Welch’s T-Test for Unequal Variances–A Tutorial With Coding Notebook

A small data simulation - Equal variance

We will start out by simulating data from normal distributions with exactly the same parameters.

• The means are equal so we don’t expect tests to be significant, except for about 5% of simulations (i.e. false positives)
• The standard deviations, and therefore the variances, are equal. So in theory, Welch’s correction is not necessary.
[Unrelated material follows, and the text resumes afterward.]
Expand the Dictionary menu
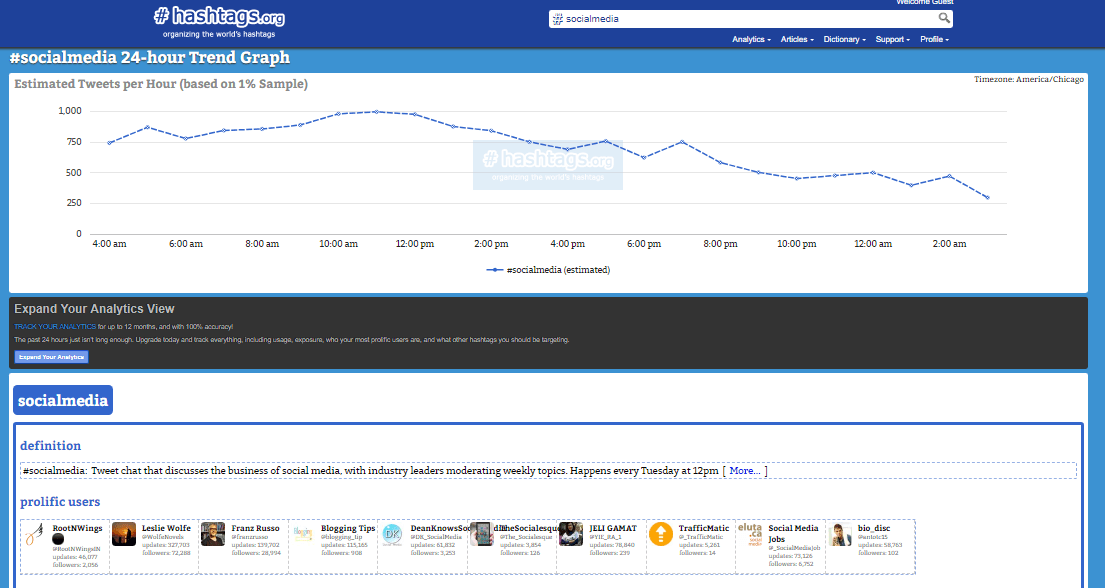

set.seed(1) #for reproducibility

n_sim <- 10000 #We will simulate a large number of experiments

n_A <- 30  #group A
n_B <- 20 #group B

mu_A <- 0 #group A's real mean we are trying to estimate
mu_B <- 0 #group B's real mean we are trying to estimate

sd_A <- 1 #group A's standard deviation
sd_B <- 1 #group B's standard deviation

p.value.welch <- c()
p.value.equal.var <- c()

for (sim in 1:n_sim){
  x_A <- rnorm(n_A, mu_A, sd_A) #we simulate our group A
  x_B <- rnorm(n_B, mu_B, sd_B) #we simulate our group B
  
  p.value.welch[sim] <- t.test(x_A, x_B)$p.value
  p.value.equal.var[sim] <- t.test(x_A, x_B, var.equal = TRUE)$p.value
}

## [1] "4.91 % of simulations were (falsely) declared significant with Welch's t-test"
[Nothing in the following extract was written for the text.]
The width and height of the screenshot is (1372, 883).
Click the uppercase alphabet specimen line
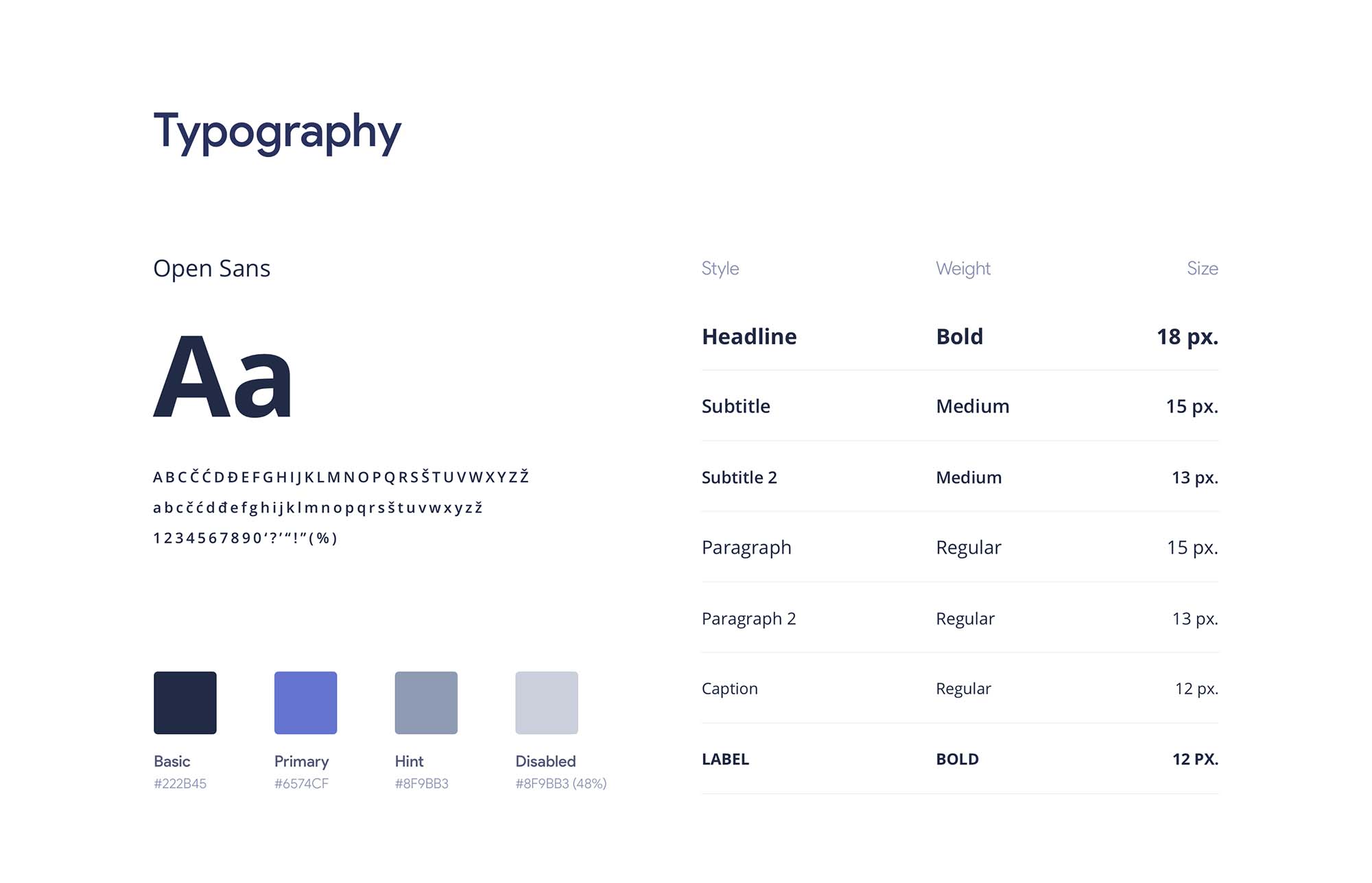[341, 476]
## [1] "4.84 % of simulations were (falsely) declared significant with standard equal variance t-test"

A small data simulation - Unequal variance

Now, we make the standard deviation of group A thrice as much, so the variance \(3^2 = 9\) times as much.

• Again, the means are equal so we don’t expect tests to be significant, except for about 5% of simulations (i.e. false positives)
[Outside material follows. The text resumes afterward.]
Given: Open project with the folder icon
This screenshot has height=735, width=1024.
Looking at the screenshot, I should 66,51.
sd_A <- 3 #group A's standard deviation
sd_B <- 1 #group B's standard deviation

## [1] "4.95 % of simulations were (falsely) declared significant with Welch's t-test"

## [1] "2.05 % of simulations were (falsely) declared significant with standard equal variance t-test"

A small data simulation - Extremly unequal variances

Let’s make the standard deviation of group A extremely unequal, ten times as much, so the variance \(10^2 = 100\) times as much.

sd_A <- 10 #group A's standard deviation
sd_B <- 1 #group B's standard deviation

## [1] "4.92 % of simulations were (falsely) declared significant with Welch's t-test"

## [1] "1.93 % of simulations were (falsely) declared significant with standard equal variance t-test"

Takeaways

Welch’s correction works fine when variances are equal (with an ever so-slight reduction in power), but will work way better than the uncorrected t-test when variances are unequal, a much more likely scenario.

• We should always use this, and that’s what R does as a default 🙂
• In SPSS, the t-test output will provide both, along with Levene’s test for equality of variances.
  • I personally advise to never test assumptions using hypothesis testing (like Levene’s test) and decide on the type of analysis based on significance of results.
    • This is a deep discussion, not without controversy, best saved for another time.
    • This is not the first time I criticize the way SPSS presents results (see my post The Abuse of Power).
• GraphPad Prism provides both test options, and advises (IMO, correctly) to NOT use Levene’s test for unequal variances.
  • It cites appropriate literature on why you should use Welch’s correction as a default.
• SAS provides both results, with the Welch correction called Satterwaite (the method is sometimes referred to using as Satterwaite-Welch degrees of freedom).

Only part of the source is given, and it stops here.